Students may request to complete a field placement within their employing agency. Certain requirements must be met in order to meet accreditation standards. The employing agency must meet the College’s requirements for field placement sites. The placement cannot be the same as the student’s employment position and must represent new learning that addresses the competencies of the specific field education course. The student’s field placement must be supervised by someone who is not involved in the student’s employment supervision and who meets all College requirements for being a field instructor. The student must submit the written proposal and a signed contract to her/his field coordinator for approval. This procedure is detailed in the field manual.

Students are assigned to one organization each academic year for their field placement. The student’s educational experience is enhanced by presence and engagement in the agency over time. The student gains increasing knowledge of the agency’s structure and services and is able to engage in increasingly complex projects and services. An organization may provide some exposure to another agency through coalition meetings or joint projects.

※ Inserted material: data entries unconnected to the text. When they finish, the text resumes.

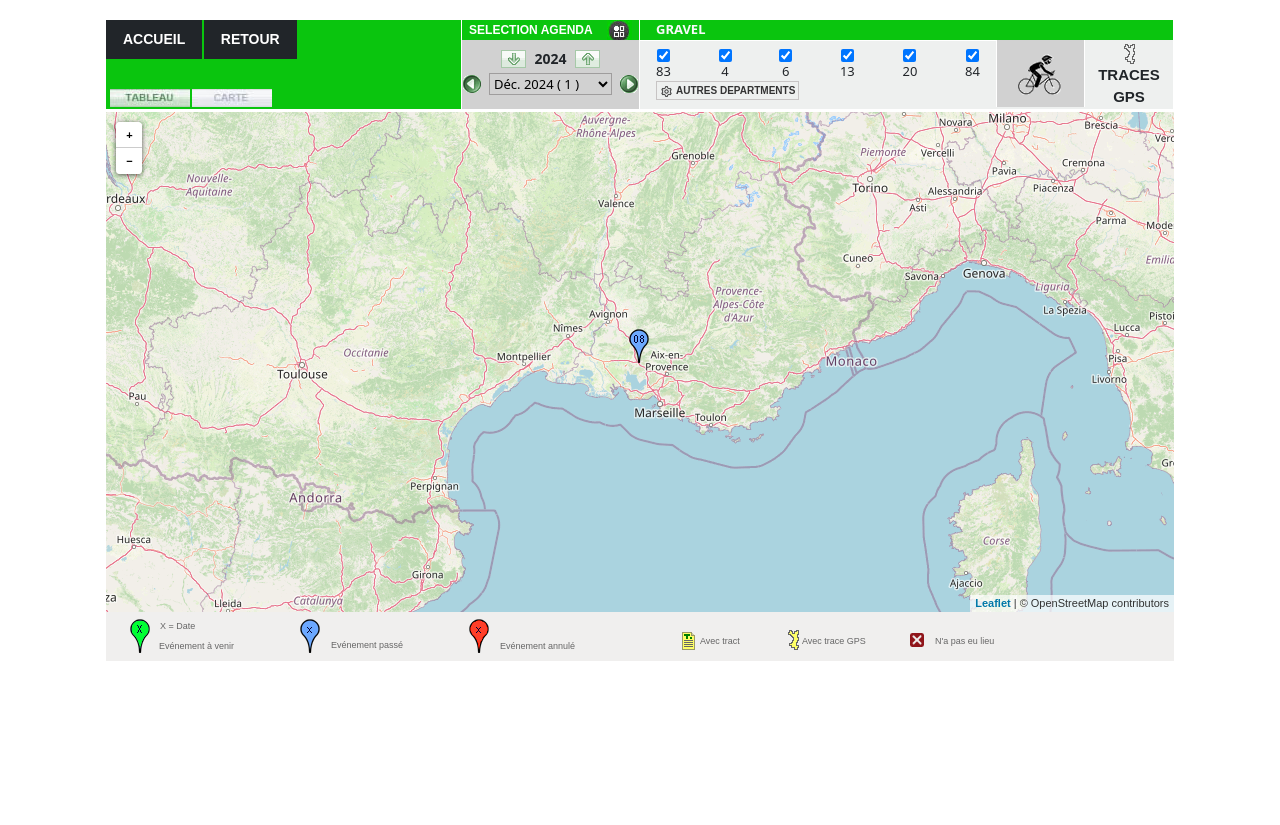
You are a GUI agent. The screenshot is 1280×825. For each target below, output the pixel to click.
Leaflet (992, 603)
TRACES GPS (1129, 86)
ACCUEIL (154, 39)
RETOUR (250, 39)
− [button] (129, 161)
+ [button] (129, 135)
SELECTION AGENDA (531, 30)
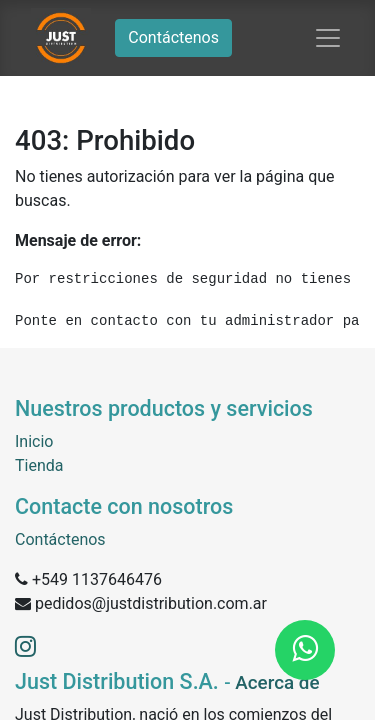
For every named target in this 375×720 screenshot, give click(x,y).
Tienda (39, 465)
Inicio (34, 441)
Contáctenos (173, 37)
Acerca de (277, 683)
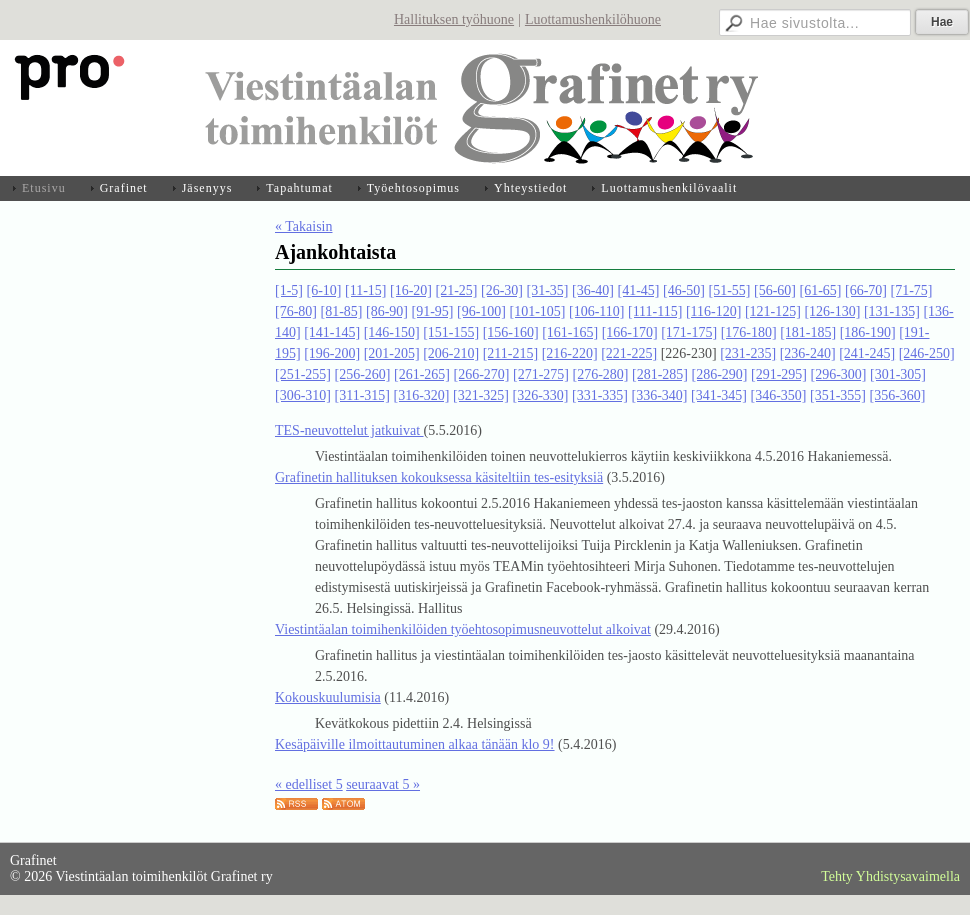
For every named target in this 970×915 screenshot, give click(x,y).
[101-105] (538, 311)
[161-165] (570, 332)
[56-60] (775, 290)
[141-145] (332, 332)
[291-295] (779, 374)
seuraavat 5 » (383, 784)
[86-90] (387, 311)
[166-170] (630, 332)
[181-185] (808, 332)
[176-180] (749, 332)
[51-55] (729, 290)
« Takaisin (303, 226)
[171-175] (689, 332)
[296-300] (839, 374)
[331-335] (600, 395)
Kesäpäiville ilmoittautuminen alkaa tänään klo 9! (415, 744)
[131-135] (892, 311)
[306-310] (303, 395)
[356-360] (897, 395)
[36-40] (593, 290)
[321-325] (481, 395)
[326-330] (540, 395)
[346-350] (778, 395)
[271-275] (541, 374)
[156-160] (511, 332)
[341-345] (719, 395)
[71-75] (911, 290)
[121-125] (773, 311)
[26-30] (502, 290)
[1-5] (289, 290)
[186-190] (868, 332)
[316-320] (421, 395)
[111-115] (655, 311)
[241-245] (867, 353)
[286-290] (720, 374)
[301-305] (898, 374)
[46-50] (684, 290)
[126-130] (832, 311)
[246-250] (927, 353)
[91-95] (433, 311)
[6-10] (324, 290)
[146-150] (392, 332)
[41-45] (638, 290)
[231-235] (748, 353)
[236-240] (808, 353)
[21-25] (456, 290)
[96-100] (481, 311)
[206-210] (451, 353)
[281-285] (660, 374)
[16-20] (411, 290)
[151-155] (451, 332)
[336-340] (659, 395)
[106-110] (596, 311)
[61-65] (820, 290)
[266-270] (482, 374)
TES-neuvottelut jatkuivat (349, 430)
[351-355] (838, 395)
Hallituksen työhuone (454, 19)
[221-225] (629, 353)
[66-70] (866, 290)
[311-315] (362, 395)
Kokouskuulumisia (328, 697)
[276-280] (601, 374)
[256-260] (363, 374)
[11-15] (365, 290)
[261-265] (422, 374)
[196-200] (332, 353)
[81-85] (342, 311)
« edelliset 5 (309, 784)
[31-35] (547, 290)
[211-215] (510, 353)
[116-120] (713, 311)
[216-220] (570, 353)
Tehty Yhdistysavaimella (890, 876)
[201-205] (392, 353)
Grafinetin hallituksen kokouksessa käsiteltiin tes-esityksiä (439, 477)
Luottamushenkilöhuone (593, 19)
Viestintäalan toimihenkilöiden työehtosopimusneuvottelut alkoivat (463, 629)
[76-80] (296, 311)
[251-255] (303, 374)
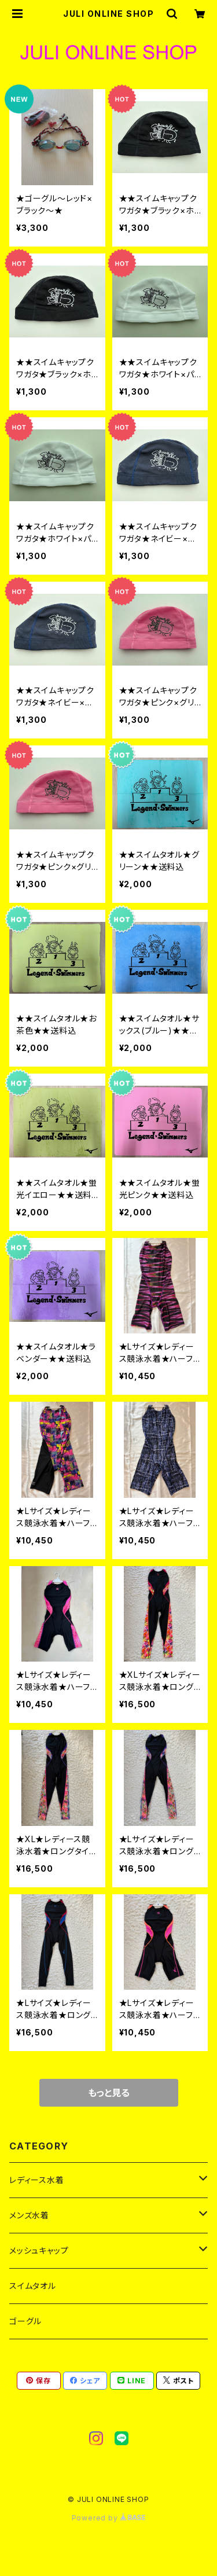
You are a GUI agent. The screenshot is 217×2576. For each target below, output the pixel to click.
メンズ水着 (29, 2215)
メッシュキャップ (38, 2250)
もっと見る (109, 2093)
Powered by (109, 2517)
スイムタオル (32, 2286)
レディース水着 (36, 2180)
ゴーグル (25, 2321)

Most organizations in which students are placed do not have funding to pay students for their work. However, if an organization has funding for student salaries or stipends, the student may accept this as long as the student’s role as learner remains primary. The student may not accept a regular staff position in the organization and count this as field.

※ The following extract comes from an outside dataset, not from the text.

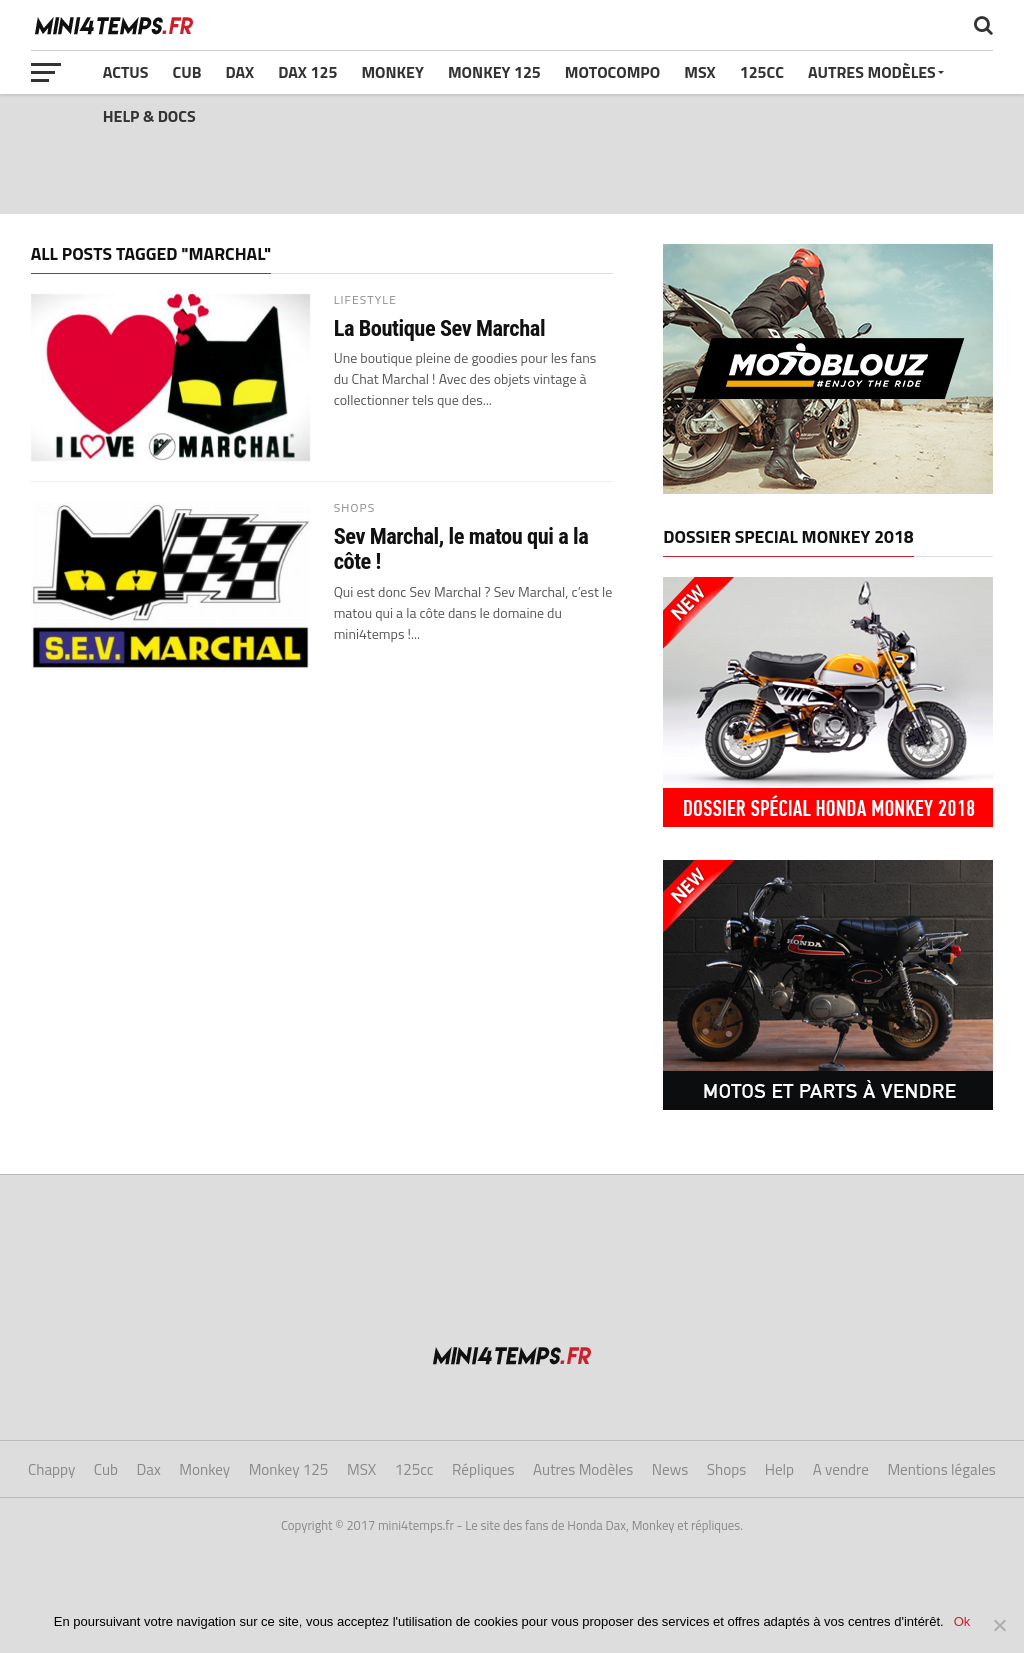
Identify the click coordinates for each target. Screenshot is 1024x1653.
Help (779, 1469)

Many field agencies have specific requirements for students to complete criminal background checks, drug screens, physical exams or screenings, submit driving records, etc. Students are required to fulfill the specific requirements of the agency to which they have been assigned. In most cases, students will be financially responsible for these requirements.

The BSSW Junior Placement provides an introduction to professional social work practice in an agency setting. This placement may include more observation and shadowing than practice experience. The BSSW Senior Placement is focused on development of competence in the skills of generalist social work practice. This placement includes observation but requires that students be actively engaged in assessment, intervention, and evaluation of practice at multiple client system levels.

The MSSW Generalist placement enables the student to apply the broad course content in an agency setting and develop competence in generalist social work practice. This includes assessment, engagement, intervention, evaluation, advocacy, and policy practice at multiple client system levels. The concentration placement is focused on the development of advanced knowledge and skills for practice within the student’s chosen concentration and, if applicable, a specific certificate program. As such, this is a much more specialized placement experience.